DAFTAR TUGAS:
**1.** Jelaskan dalam satu sampai tiga kalimat alasan Ki Medhot Samiyono menilai Ki Manteb Soedarsono memenuhi syarat sebagai dalang sejati walaupun menikah berkali-kali, sesuai kutipan tentang Ki Manteb Soedarsono.
**2.** Jawab pertanyaan berikut berdasarkan kutipan tentang Ki Manteb Soedarsono:
(a) Berapa usia Ki Medhot Samiyono?
(b) Berapa kali Ki Manteb Soedarsono menikah?
(c) Kapan tulisan tersebut diterbitkan?
**3.** Tulis lanjutan kutipan tentang Ki Manteb Soedarsono, dimulai setelah kalimat terakhirnya.

KUTIPAN BACAAN:
In Memoriam; Genap Tujuh Hari “Perginya” Ki Manteb Soedarsono (4-habis)

  • Post author:
  • Post published:July 12, 2021
  • Post category:Budaya
  • Reading time:7 mins read

Memenuhi Kriteria Dalang Sejati dan Sejatining Dalang

IMNEWS.ID – DALAM pandangan sang anak lelaki tertua, Ki Medhot Samiyono (45), Sang Maestro Sabet Ki Manteb Soedarsono sudah memenuhi segala syarat untuk disebut sebagai ”Dalang Sejati dan Sejatining Dalang” sebagai makna harafiahnya. Meski menikah sampai 8 kali (bukan enam kali-Red), tetapi almarhum ”Si Dalang Setan” itu bukan ”mayuh” atau memadu atau puya istri lebih dari satu sekaligus.

”Bukan mayuh mas…. Masing-masing istri yang sudah dinikahi secara resmi, yang dicerai secara resmi pula. Jadi, sampai bapak seda (meninggal), istri sah yang ada ya cuma satu. Jadi, bapak itu sangat memenuhi syarat sebagai dalang sejati. Kalau kontroversi di kalangan publik yang saya takutkan (iMNews.id, 11/7) malah terhadap figur dalang lain (yang punya istri lebih dari satu). Bukan bapak,” tandas Ki Medhot menegaskan kembali sambil meluruskan pernyataan sebelumnya yang dinilai beda persepsi, saat dihubungi iMNews.id, tadi pagi.

ISI DATA:
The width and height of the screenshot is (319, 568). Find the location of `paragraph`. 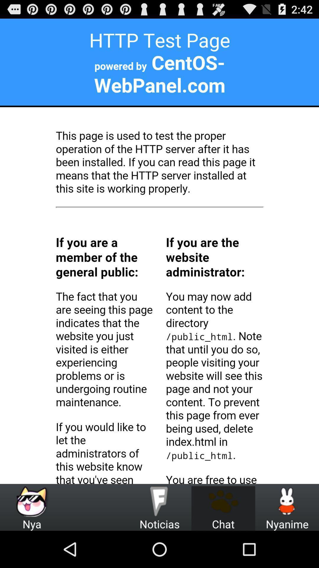

paragraph is located at coordinates (160, 251).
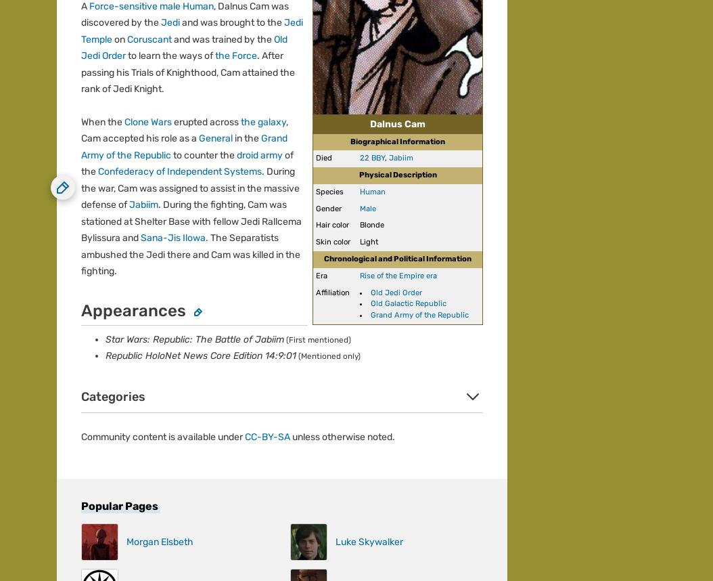 The image size is (713, 581). I want to click on 'Help', so click(292, 75).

JAWABAN AKHIR:
**1.** Menurut Ki Medhot Samiyono, Ki Manteb Soedarsono memenuhi syarat sebagai dalang sejati karena ia tidak "mayuh", yaitu tidak beristri lebih dari satu sekaligus, meskipun menikah sampai 8 kali. Setiap istri dinikahi secara resmi dan dicerai secara resmi pula. Karena itu, sampai ia meninggal, istri sahnya hanya satu.

**2.**
(a) 45 tahun.
(b) 8 kali.
(c) 12 Juli 2021 (July 12, 2021).

**3.**
Tentu saja, yang dimaksud Ki Medhot bahwa sang ayah menikah 8 kali lalu berpisah hingga tinggal satu istri yang sah, tidak termasuk Nyi Suwarni yang menurunkan dua adiknya, masing-masing Ki Danang Suseno dan Ki Gatot Tetuko yang keduanya juga dalang profesional. Juga terhadap istri terakhir Nyi Suwarti, yang dinikahi almarhum kira-kira 10 tahun lalu sampai akhirnya ditinggal menghadap Sang Khalik, Jumat pagi (2/7) lalu.

Persyaratan yang dipenuhi almarhum sebagai dalang sejati, adalah anak pertama dari seorang dalang, yaitu Ki Brahim Hardjowiyono. Sang ibu, Nyi Sudarti adalah juga dalang, meski kurang memenuhi syarat sebagai dalang profesional karena lebih fokus pada statusnya sebagai seorang istri sekaligus ibu bagi Ki Manteb kecil selama dalam asuhan. Persoalan kriteria ”sejatining dalang”, menurut Ki Medhot terserah publik yang mengkatagorikan apakah sudah dianggap memenuhi syarat atau tidak.

Memang, setelah generasi dalang ruwat sekelas Ki KRT Panut Darmoko dan Ki KRT Redi Suto yang selalu melayani ritual ruwatan yang digelar Keraton Mataram Surakarta, tak banyak dalang ruwat yang benar-benar memiliki kapasitas lengkap dan sesuai, muncul kemudian. Selepas Ki Warsino Gondotukasno dan Ki Suloto Gunotukasno, dari keluarga besar dalang ruwat itu baru memunculkan Ki Manteb Soedarsono yang mencapai puncak profesi sebagai dalang ruwat.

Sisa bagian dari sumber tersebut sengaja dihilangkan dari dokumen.